- _Work instructions_
Below are records; from the line containing "Screen dimensions: 1412x840" through the very last line, output each line exactly. No pictures.

(Stored records)

◆ ◆ ◆

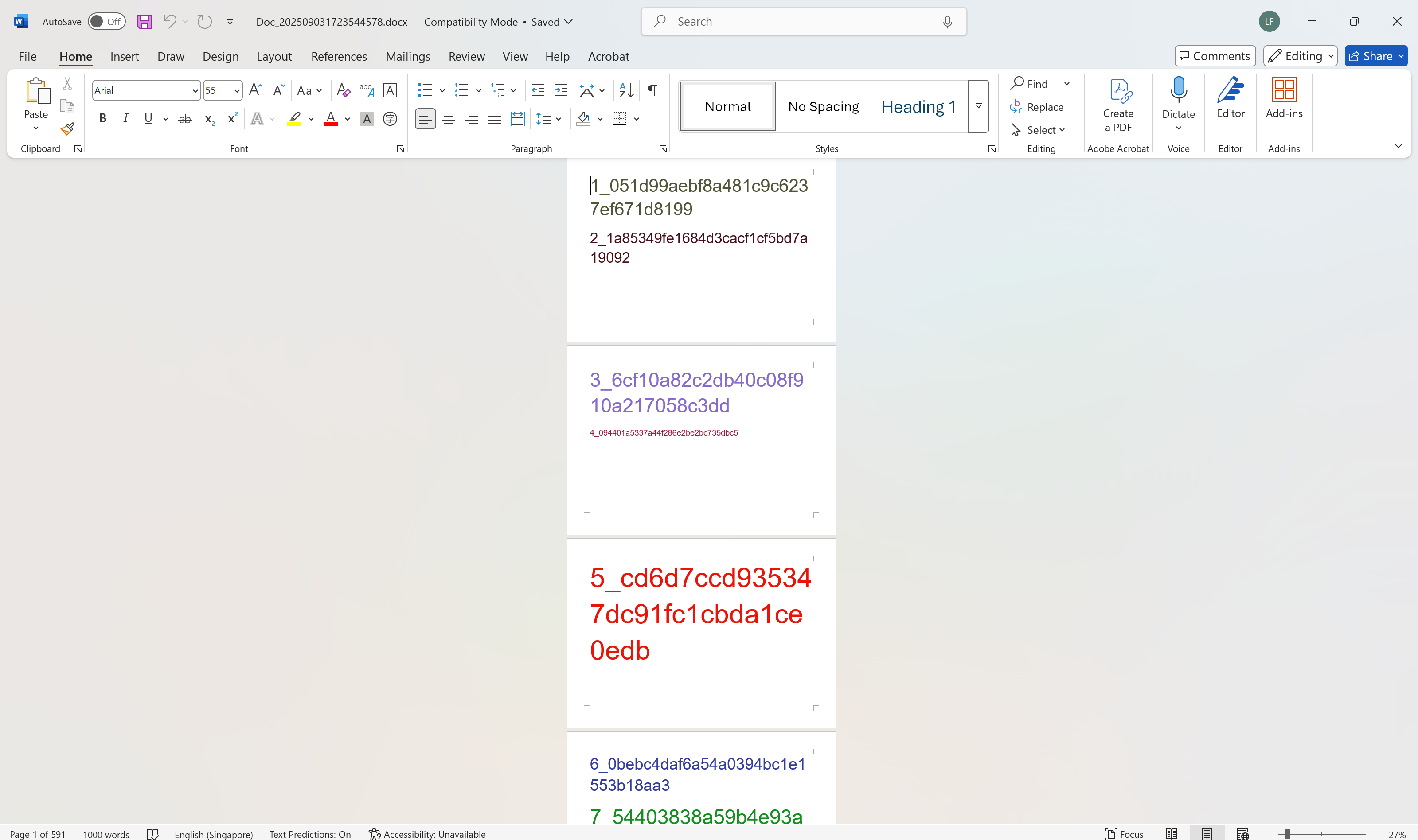
Task: Open the Editing mode dropdown
Action: (x=1300, y=56)
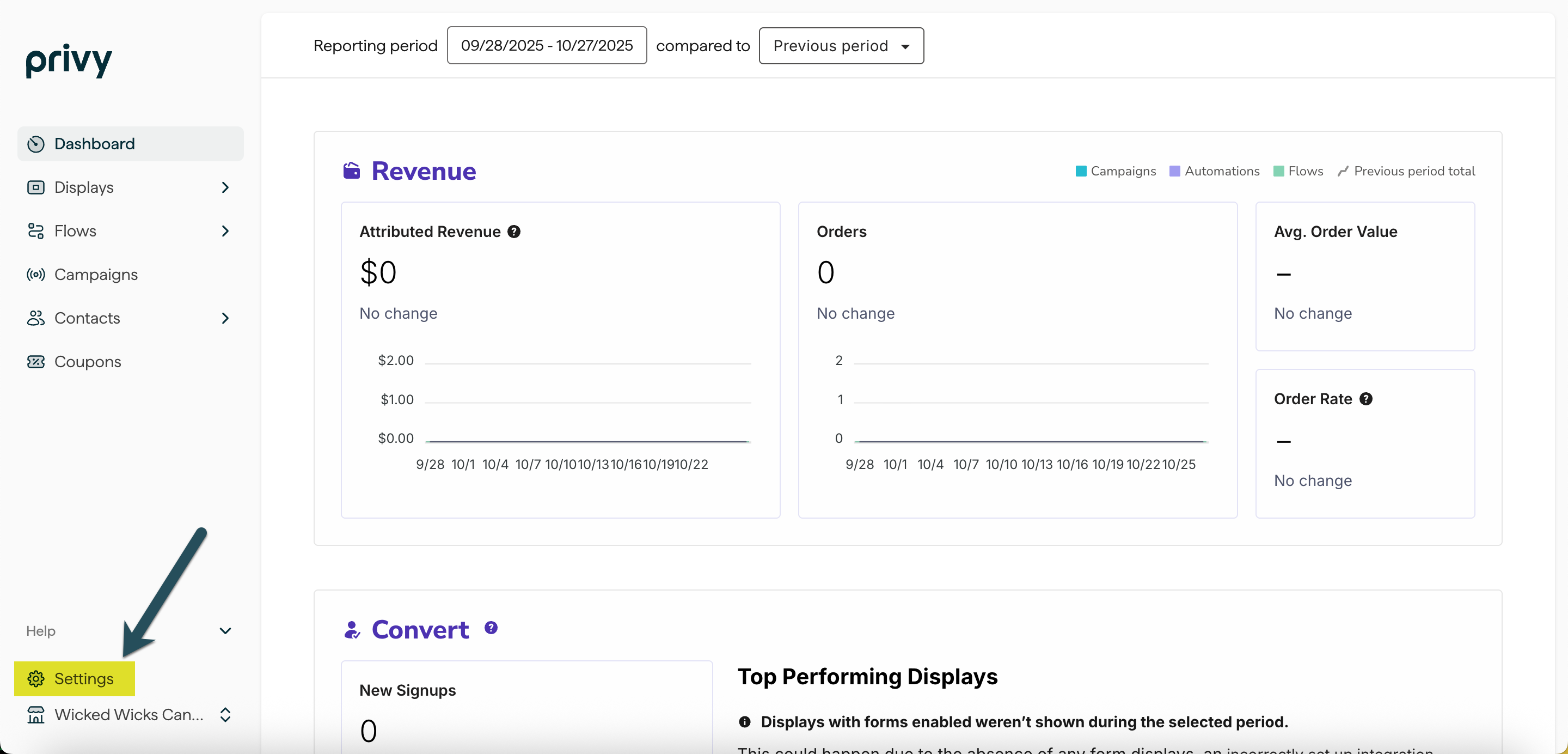Open Flows from the sidebar icon
The width and height of the screenshot is (1568, 754).
tap(35, 231)
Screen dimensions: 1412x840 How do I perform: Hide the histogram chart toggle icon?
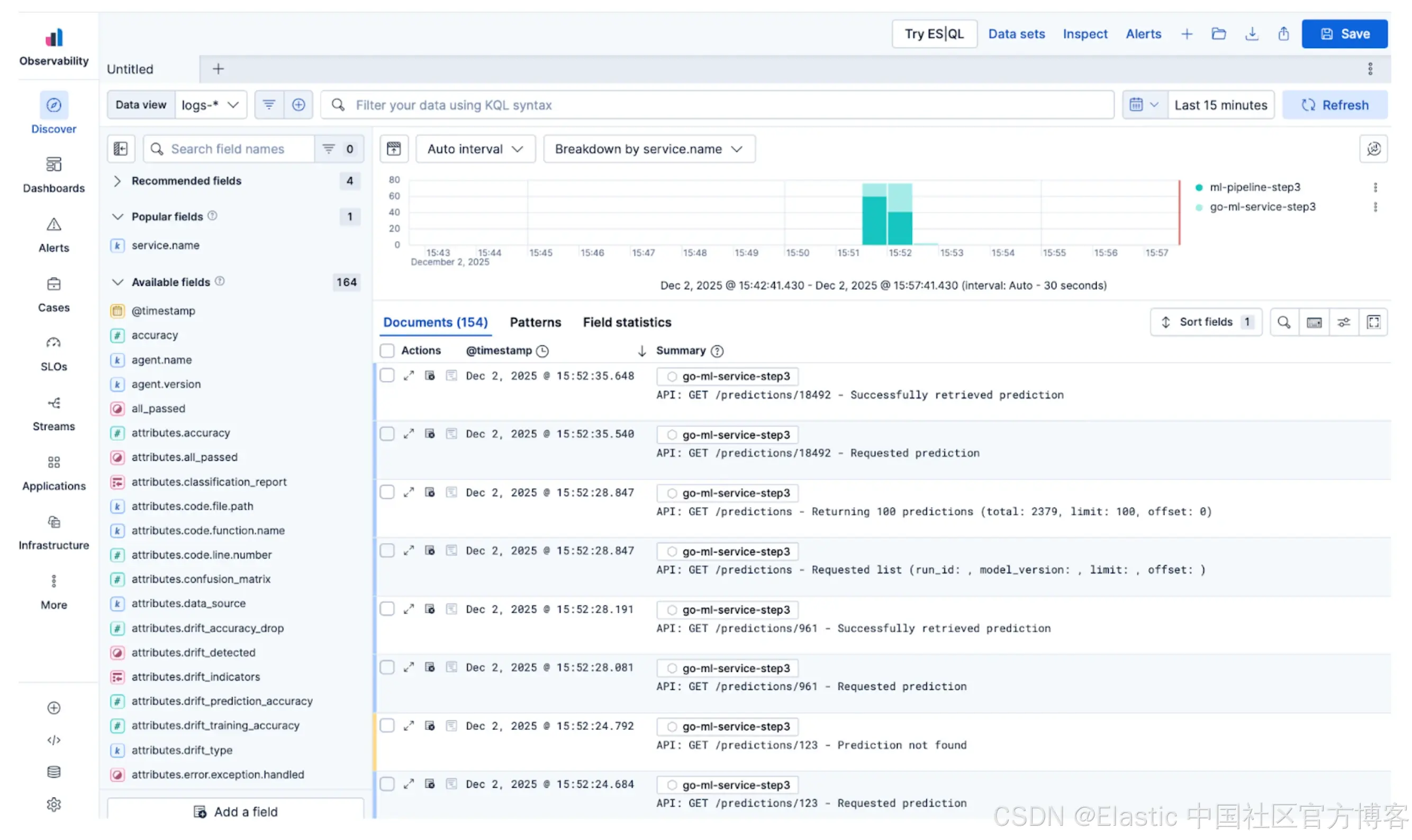click(x=393, y=149)
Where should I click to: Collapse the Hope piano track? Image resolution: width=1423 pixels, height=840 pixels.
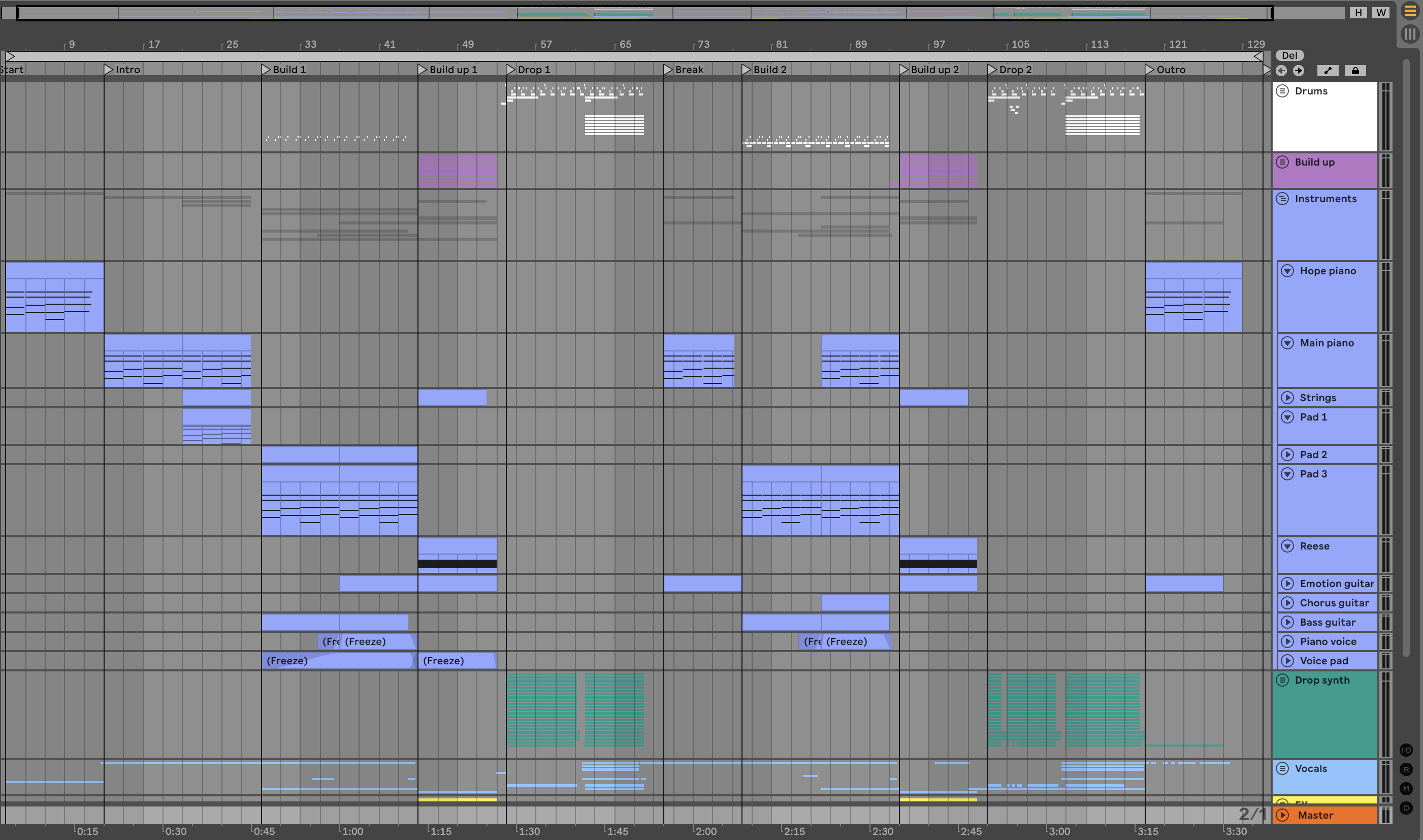click(1288, 271)
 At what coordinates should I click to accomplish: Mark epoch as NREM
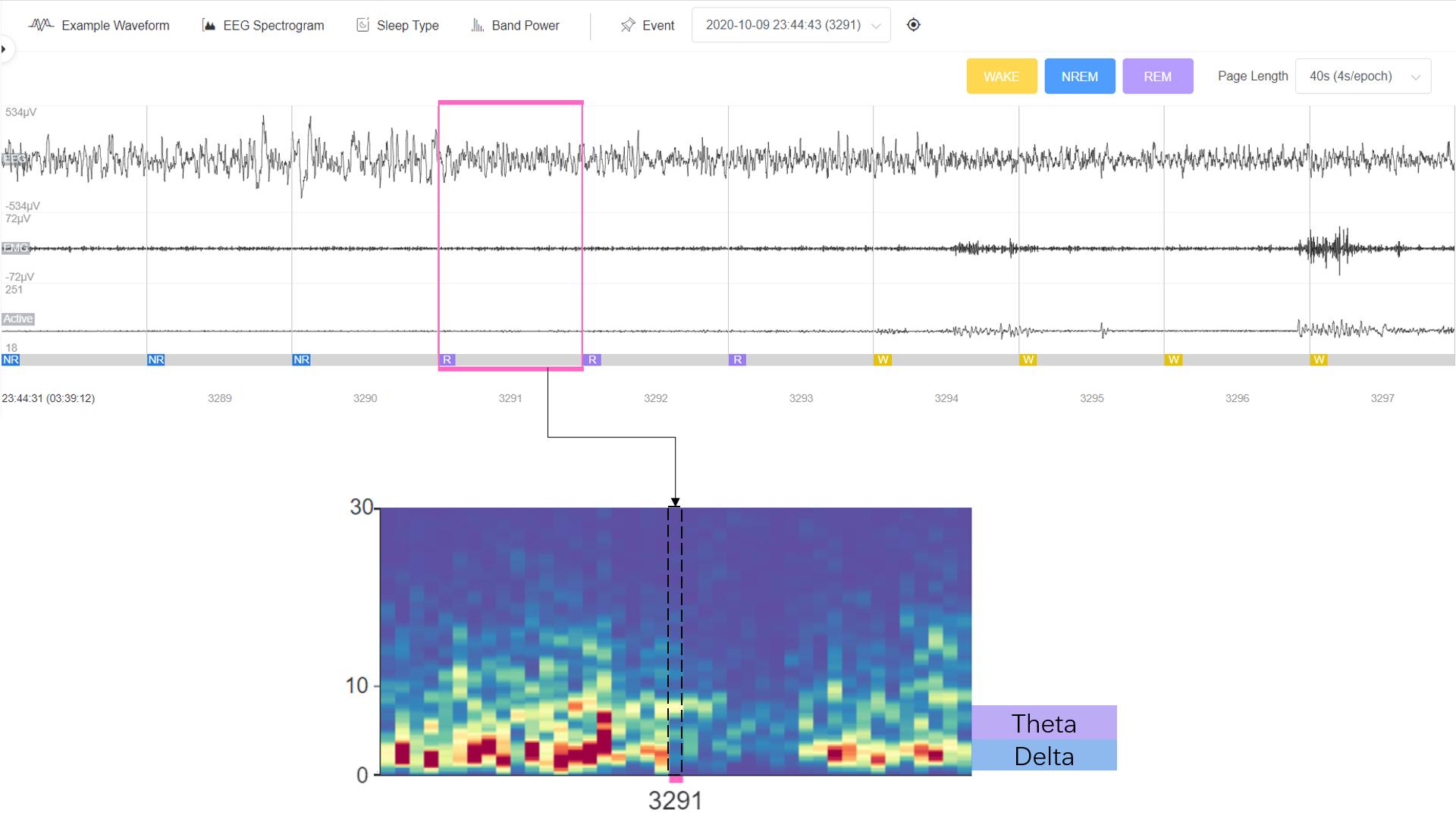1079,77
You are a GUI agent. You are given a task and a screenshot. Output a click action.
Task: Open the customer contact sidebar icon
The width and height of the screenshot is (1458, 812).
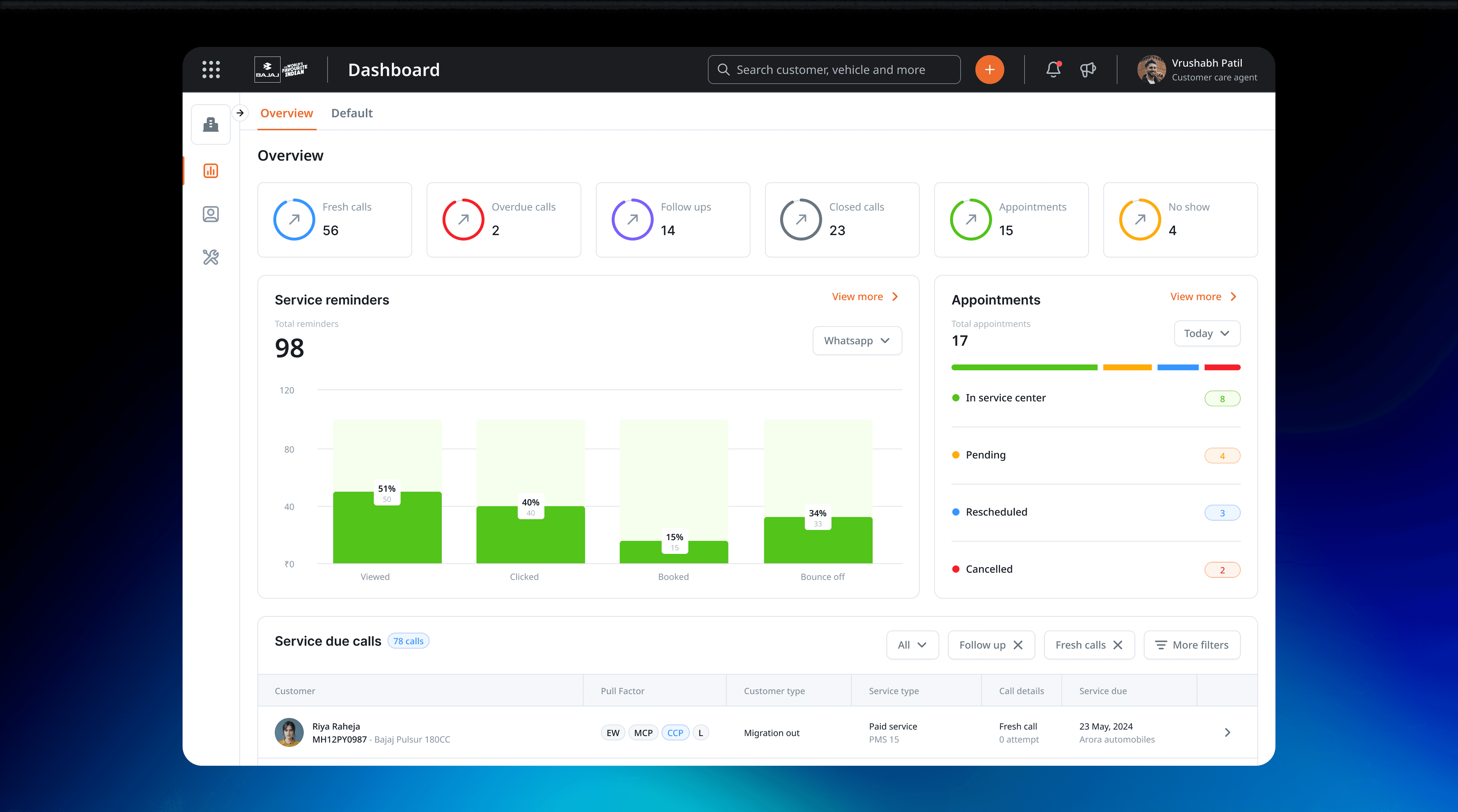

◆ ◆ ◆

- _Response to this exercise_
Screen dimensions: 1412x840 How do I perform: Hide the histogram chart toggle icon?
click(x=393, y=149)
Where should I click to: Collapse the Hope piano track? Image resolution: width=1423 pixels, height=840 pixels.
click(1288, 271)
 At what coordinates should I click to accomplish: Mark epoch as NREM
1079,77
You are a GUI agent. You are given a task and a screenshot. Output a click action.
Task: Open the customer contact sidebar icon
The width and height of the screenshot is (1458, 812).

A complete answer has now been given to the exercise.